> [Instructions for the task]:
Copy out each of the following records word for word, leaving nothing out.

> [Material provided]:
## Begin

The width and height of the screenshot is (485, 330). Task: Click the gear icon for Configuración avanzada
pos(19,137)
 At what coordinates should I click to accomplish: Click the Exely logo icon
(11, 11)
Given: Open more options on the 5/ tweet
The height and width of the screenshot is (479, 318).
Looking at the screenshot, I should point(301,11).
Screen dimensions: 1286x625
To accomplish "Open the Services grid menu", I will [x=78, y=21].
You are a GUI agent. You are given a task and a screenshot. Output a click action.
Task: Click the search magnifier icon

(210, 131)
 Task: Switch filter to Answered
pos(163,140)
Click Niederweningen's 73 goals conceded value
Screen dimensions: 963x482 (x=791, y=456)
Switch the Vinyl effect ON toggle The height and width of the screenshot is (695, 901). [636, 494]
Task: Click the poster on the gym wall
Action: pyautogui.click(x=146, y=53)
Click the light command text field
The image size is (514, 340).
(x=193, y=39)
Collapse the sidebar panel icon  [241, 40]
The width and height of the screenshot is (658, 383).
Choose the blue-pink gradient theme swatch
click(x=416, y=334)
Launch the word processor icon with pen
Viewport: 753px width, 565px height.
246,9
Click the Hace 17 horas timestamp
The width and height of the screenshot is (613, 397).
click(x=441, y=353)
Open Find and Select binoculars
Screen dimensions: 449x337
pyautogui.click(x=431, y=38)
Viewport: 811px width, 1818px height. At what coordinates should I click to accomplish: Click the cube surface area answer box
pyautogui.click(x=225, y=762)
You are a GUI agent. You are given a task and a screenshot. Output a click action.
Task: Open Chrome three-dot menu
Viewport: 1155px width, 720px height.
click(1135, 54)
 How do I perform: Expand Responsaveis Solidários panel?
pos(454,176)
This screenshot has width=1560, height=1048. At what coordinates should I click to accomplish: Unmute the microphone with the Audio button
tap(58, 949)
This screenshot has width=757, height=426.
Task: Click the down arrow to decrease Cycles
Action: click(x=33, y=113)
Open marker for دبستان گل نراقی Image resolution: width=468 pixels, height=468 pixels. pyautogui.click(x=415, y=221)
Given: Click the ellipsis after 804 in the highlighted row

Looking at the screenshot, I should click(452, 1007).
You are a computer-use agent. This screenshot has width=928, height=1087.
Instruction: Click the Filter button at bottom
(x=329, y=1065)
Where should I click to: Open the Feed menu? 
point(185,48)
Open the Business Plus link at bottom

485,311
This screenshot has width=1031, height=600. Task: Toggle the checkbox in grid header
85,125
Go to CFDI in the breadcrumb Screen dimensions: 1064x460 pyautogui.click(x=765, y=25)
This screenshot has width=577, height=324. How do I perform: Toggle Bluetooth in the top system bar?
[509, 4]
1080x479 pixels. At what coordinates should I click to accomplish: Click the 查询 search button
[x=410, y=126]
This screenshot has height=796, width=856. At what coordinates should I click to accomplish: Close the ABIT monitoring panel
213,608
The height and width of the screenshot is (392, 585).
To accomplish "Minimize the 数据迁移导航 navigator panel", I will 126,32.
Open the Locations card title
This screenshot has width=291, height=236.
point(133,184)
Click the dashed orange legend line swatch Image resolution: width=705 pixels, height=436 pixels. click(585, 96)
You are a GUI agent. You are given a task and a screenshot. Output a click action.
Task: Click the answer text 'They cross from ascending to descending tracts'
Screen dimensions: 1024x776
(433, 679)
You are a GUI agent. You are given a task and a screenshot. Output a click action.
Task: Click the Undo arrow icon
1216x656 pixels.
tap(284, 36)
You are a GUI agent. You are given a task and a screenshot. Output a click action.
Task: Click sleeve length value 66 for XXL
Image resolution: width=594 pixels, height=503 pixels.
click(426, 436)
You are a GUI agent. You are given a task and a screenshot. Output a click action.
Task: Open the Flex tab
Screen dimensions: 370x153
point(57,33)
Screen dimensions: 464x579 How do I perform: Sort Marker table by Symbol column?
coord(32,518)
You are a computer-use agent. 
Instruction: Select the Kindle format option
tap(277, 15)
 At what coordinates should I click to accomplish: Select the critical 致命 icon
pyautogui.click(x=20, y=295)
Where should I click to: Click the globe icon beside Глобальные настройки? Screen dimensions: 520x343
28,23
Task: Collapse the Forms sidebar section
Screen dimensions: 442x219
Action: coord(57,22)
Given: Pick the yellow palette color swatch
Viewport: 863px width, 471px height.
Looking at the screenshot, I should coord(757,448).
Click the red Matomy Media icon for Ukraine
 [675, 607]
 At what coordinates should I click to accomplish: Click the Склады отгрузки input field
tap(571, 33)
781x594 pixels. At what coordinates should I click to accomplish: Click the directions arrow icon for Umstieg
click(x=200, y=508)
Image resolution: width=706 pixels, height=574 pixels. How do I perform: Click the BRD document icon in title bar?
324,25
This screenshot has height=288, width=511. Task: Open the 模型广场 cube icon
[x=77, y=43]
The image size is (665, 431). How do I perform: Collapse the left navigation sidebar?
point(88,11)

## End

> [Answer in full]:
The width and height of the screenshot is (485, 330). Task: Click the gear icon for Configuración avanzada
pos(19,137)
 At what coordinates should I click to accomplish: Click the Exely logo icon
(11, 11)
Given: Open more options on the 5/ tweet
The height and width of the screenshot is (479, 318).
Looking at the screenshot, I should point(301,11).
Screen dimensions: 1286x625
To accomplish "Open the Services grid menu", I will [x=78, y=21].
You are a GUI agent. You are given a task and a screenshot. Output a click action.
Task: Click the search magnifier icon

(210, 131)
 Task: Switch filter to Answered
pos(163,140)
Click Niederweningen's 73 goals conceded value
Screen dimensions: 963x482 (x=791, y=456)
Switch the Vinyl effect ON toggle The height and width of the screenshot is (695, 901). [636, 494]
Task: Click the poster on the gym wall
Action: pyautogui.click(x=146, y=53)
Click the light command text field
The image size is (514, 340).
(x=193, y=39)
Collapse the sidebar panel icon  [241, 40]
The width and height of the screenshot is (658, 383).
Choose the blue-pink gradient theme swatch
click(x=416, y=334)
Launch the word processor icon with pen
Viewport: 753px width, 565px height.
246,9
Click the Hace 17 horas timestamp
The width and height of the screenshot is (613, 397).
click(x=441, y=353)
Open Find and Select binoculars
Screen dimensions: 449x337
pyautogui.click(x=431, y=38)
Viewport: 811px width, 1818px height. At what coordinates should I click to accomplish: Click the cube surface area answer box
pyautogui.click(x=225, y=762)
You are a GUI agent. You are given a task and a screenshot. Output a click action.
Task: Open Chrome three-dot menu
Viewport: 1155px width, 720px height.
click(1135, 54)
 How do I perform: Expand Responsaveis Solidários panel?
pos(454,176)
This screenshot has width=1560, height=1048. At what coordinates should I click to accomplish: Unmute the microphone with the Audio button
tap(58, 949)
This screenshot has width=757, height=426.
Task: Click the down arrow to decrease Cycles
Action: click(x=33, y=113)
Open marker for دبستان گل نراقی Image resolution: width=468 pixels, height=468 pixels. pyautogui.click(x=415, y=221)
Given: Click the ellipsis after 804 in the highlighted row

Looking at the screenshot, I should click(452, 1007).
You are a computer-use agent. This screenshot has width=928, height=1087.
Instruction: Click the Filter button at bottom
(x=329, y=1065)
Where should I click to: Open the Feed menu? 
point(185,48)
Open the Business Plus link at bottom

485,311
This screenshot has width=1031, height=600. Task: Toggle the checkbox in grid header
85,125
Go to CFDI in the breadcrumb Screen dimensions: 1064x460 pyautogui.click(x=765, y=25)
This screenshot has width=577, height=324. How do I perform: Toggle Bluetooth in the top system bar?
[509, 4]
1080x479 pixels. At what coordinates should I click to accomplish: Click the 查询 search button
[x=410, y=126]
This screenshot has height=796, width=856. At what coordinates should I click to accomplish: Close the ABIT monitoring panel
213,608
The height and width of the screenshot is (392, 585).
To accomplish "Minimize the 数据迁移导航 navigator panel", I will 126,32.
Open the Locations card title
This screenshot has width=291, height=236.
point(133,184)
Click the dashed orange legend line swatch Image resolution: width=705 pixels, height=436 pixels. click(585, 96)
You are a GUI agent. You are given a task and a screenshot. Output a click action.
Task: Click the answer text 'They cross from ascending to descending tracts'
Screen dimensions: 1024x776
(433, 679)
You are a GUI agent. You are given a task and a screenshot. Output a click action.
Task: Click the Undo arrow icon
1216x656 pixels.
tap(284, 36)
You are a GUI agent. You are given a task and a screenshot. Output a click action.
Task: Click sleeve length value 66 for XXL
Image resolution: width=594 pixels, height=503 pixels.
click(426, 436)
You are a GUI agent. You are given a task and a screenshot. Output a click action.
Task: Open the Flex tab
Screen dimensions: 370x153
point(57,33)
Screen dimensions: 464x579 How do I perform: Sort Marker table by Symbol column?
coord(32,518)
You are a computer-use agent. 
Instruction: Select the Kindle format option
tap(277, 15)
 At what coordinates should I click to accomplish: Select the critical 致命 icon
pyautogui.click(x=20, y=295)
Where should I click to: Click the globe icon beside Глобальные настройки? Screen dimensions: 520x343
28,23
Task: Collapse the Forms sidebar section
Screen dimensions: 442x219
Action: coord(57,22)
Given: Pick the yellow palette color swatch
Viewport: 863px width, 471px height.
Looking at the screenshot, I should coord(757,448).
Click the red Matomy Media icon for Ukraine
 [675, 607]
 At what coordinates should I click to accomplish: Click the Склады отгрузки input field
tap(571, 33)
781x594 pixels. At what coordinates should I click to accomplish: Click the directions arrow icon for Umstieg
click(x=200, y=508)
Image resolution: width=706 pixels, height=574 pixels. How do I perform: Click the BRD document icon in title bar?
324,25
This screenshot has height=288, width=511. Task: Open the 模型广场 cube icon
[x=77, y=43]
The image size is (665, 431). How do I perform: Collapse the left navigation sidebar?
point(88,11)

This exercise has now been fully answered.